Mercoledì 15 marzo, presso l’hotel Biancaneve di Nicolosi, si è svolto il meeting conclusivo del Progetto Europeo SDI4Apps finanziato con fondi comunitari nell’ambito del Programma quadro per l’innovazione e la competitività. Il progetto della durata di 3 anni, ha ricevuto un finanziamento di circa 3 milioni di euro ed ha coinvolto 18 partner da tutta Europa in particolare da Repubblica Ceca, Norvegia, Lettonia, Irlanda, Slovacchia, Grecia e Cipro. Tra i partner italiani oltre a STEPIM S.A.S dell’Ing. Nino Paternò, anche il Sant’Anna di Pisa e la società Hyperborea.

Il progetto nato per realizzare un sistema integrato di condivisione di dati spaziali basato sulle esperienze dei singoli utenti, ha consentito attraverso la realizzazione di 6 app pilota di creare dei potenziali supporti alle piccole e medie imprese, in particolare attive nel settore del turismo, ma anche per la realizzazione di modelli di business sostenibile e per testare nuovi approcci per la condivisione dei dati. Nel corso dell’incontro, sono stati presentati i risultati del progetto e le 6 app pilota realizzate: Easy data access, Open Smart Tourist Data, Open Sensor Network, Open Land Use Map Through VGI, Open INSPIRE4Youth ed Ecosystem services evaluation

Il convegno, organizzato e moderato dall’Ing. Nino Paternò che ha aperto i lavori ed introdotto gli esperti internazionali succedutisi nel corso della mattinata, ha visto una grande partecipazione: in sala erano presenti gli studiosi, i tecnici e i rappresentanti delle organizzazioni partner del progetto, esponenti dell’imprenditoria locale, del mondo della cultura e dell’associazionismo ed un  centinaio di studenti del liceo “Concetto Marchesi” di Mascalucia. Tra gli amministratori locali il consigliere comunale di Mascalucia Valentina Lombardo, il vicesindaco di Mascalucia Avv. Fabio Cantarella e il sindaco di Nicolosi Nino Borzì.

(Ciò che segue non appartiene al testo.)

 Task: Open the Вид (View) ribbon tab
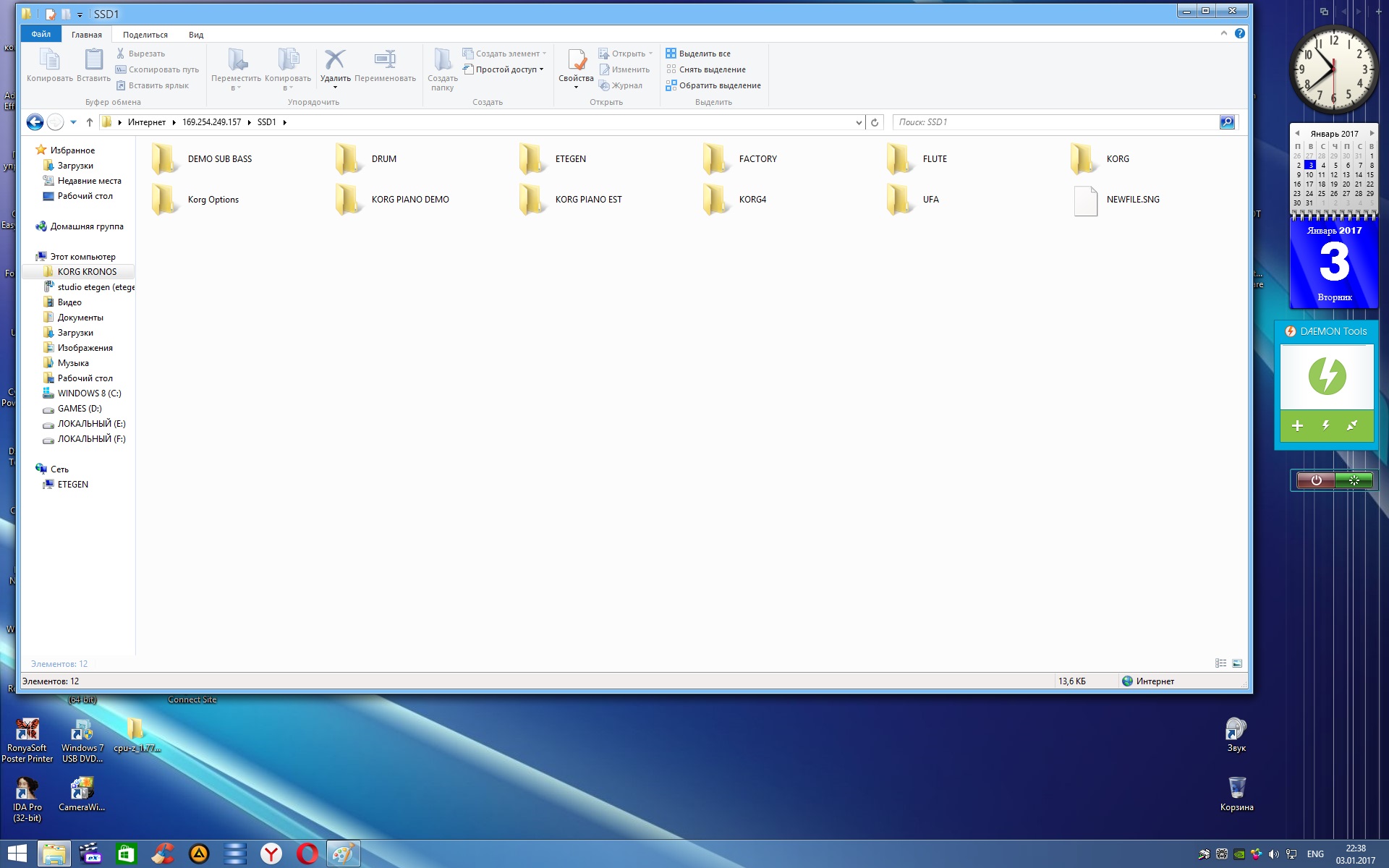point(196,35)
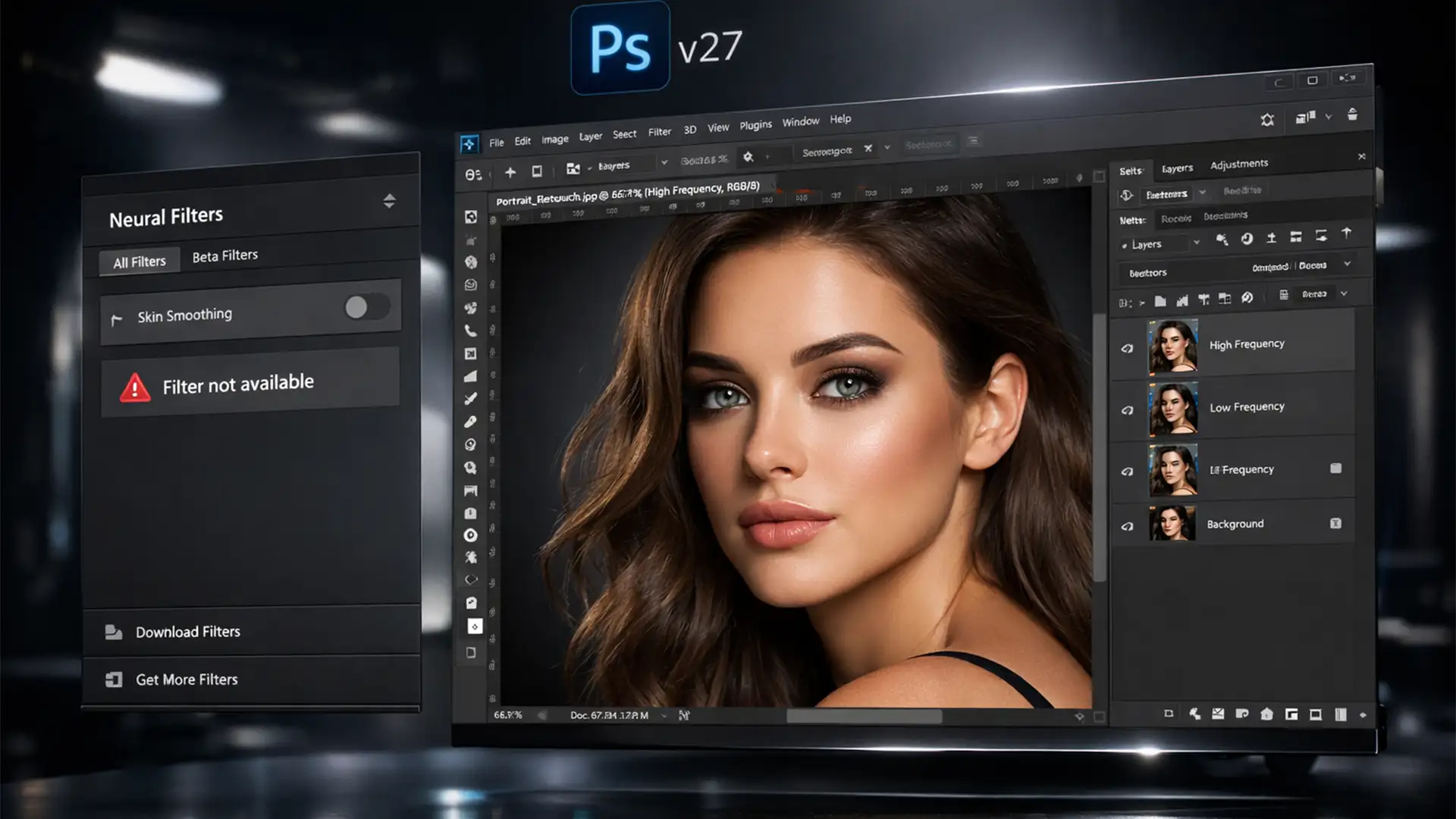Disable the Skin Smoothing switch
The height and width of the screenshot is (819, 1456).
[x=366, y=307]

Nel corso del suo intervento Fabio Cantarella, ha sottolineato l’importanza dell’iniziativa per tutto il territorio, sostenendo che eventi del genere possano realmente fornire un’opportunità di crescita attraverso momenti di condivisione con realtà anche molto lontane, un modo insomma per avvicinare i territori etnei e soprattutto i giovani all’Europa. Il saluto del vicesindaco è stato anche l’occasione per riaccendere i riflettori sul GAL Etna Sud, di cui Mascalucia è il comune capofila, e sul ruolo fondamentale che il GAL avrà, non appena sarà pienamente operativo, nell’intercettare i fondi comunitari a tutti i livelli, da quelli regionali, in particolare per l’agricoltura, la trasformazione e commercializzazione dei prodotti, per la crescita e l’innovazione, ai fondi nazionali, transnazionali ed europei per la cultura, l’arte, il turismo, le piccole e medie imprese e la cooperazione internazionale.

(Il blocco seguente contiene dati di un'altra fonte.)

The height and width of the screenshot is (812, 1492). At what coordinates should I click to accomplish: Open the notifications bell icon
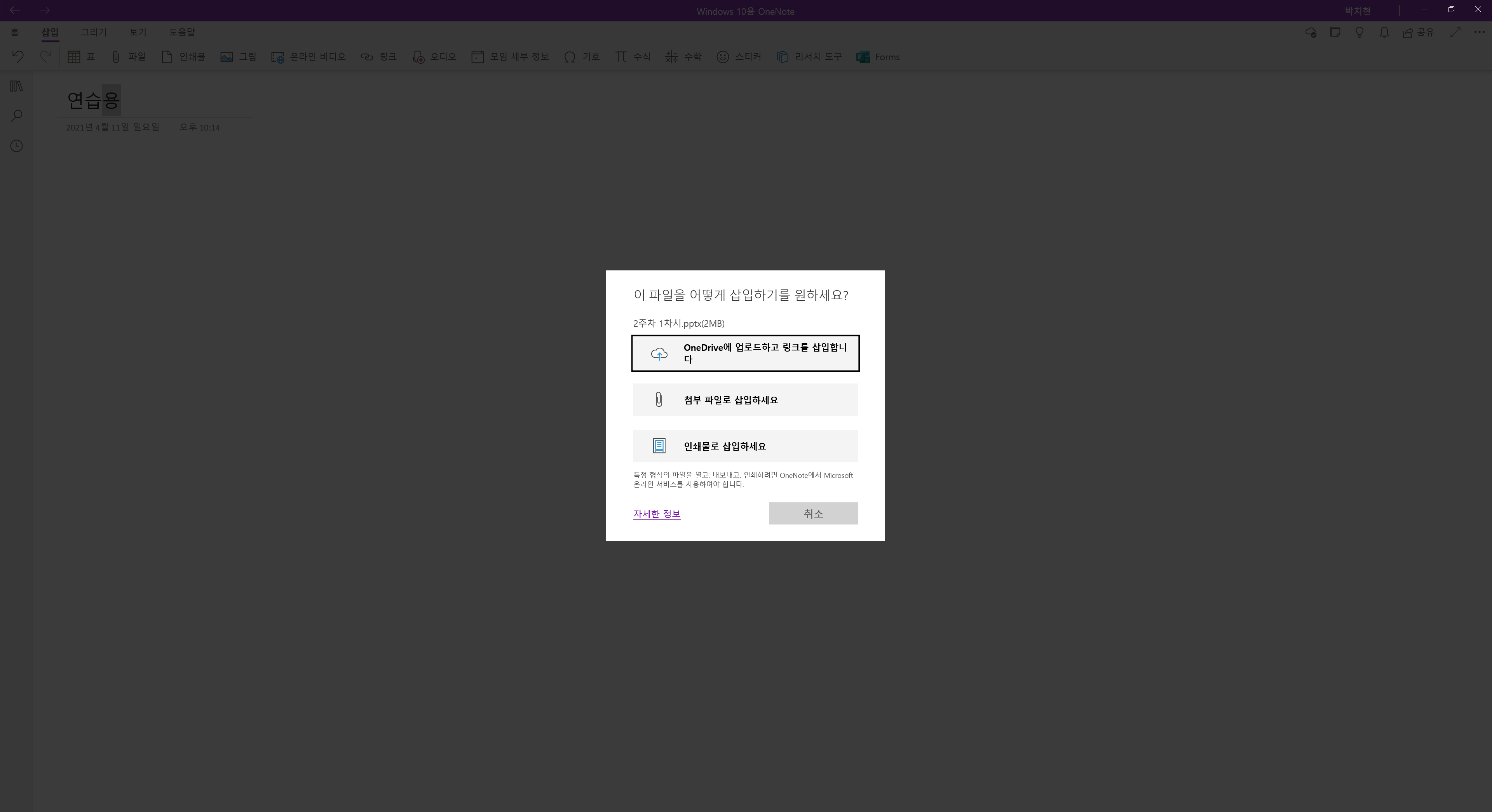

Tutti i partecipanti ed in partiolare gli oltre 100 allievi dell’Istituto “Concetto Marchesi” di Mascalucia hanno potuto così respirare un’aria europea ed approcciarsi a realtà internazionali di altissimo livello nel campo della ricerca e dell’innovazione. La presenza degli studenti è stata fortemente voluta dall’Ing. Nino Paternò e dalla dirigente dell’istituto prof.ssa Lucia Maria Sciuto, che ha inserito l’evento nel programma alternanza scuola-lavoro. I lavori del convegno, tenutosi in lingua inglese e in italiano con traduzione simultanea e trasmesso in streaming, si sono conclusi con l’intervento del coordinatore del progetto Tomas Mildorf della facoltà di Scienze Applicate della University of West Bohemia.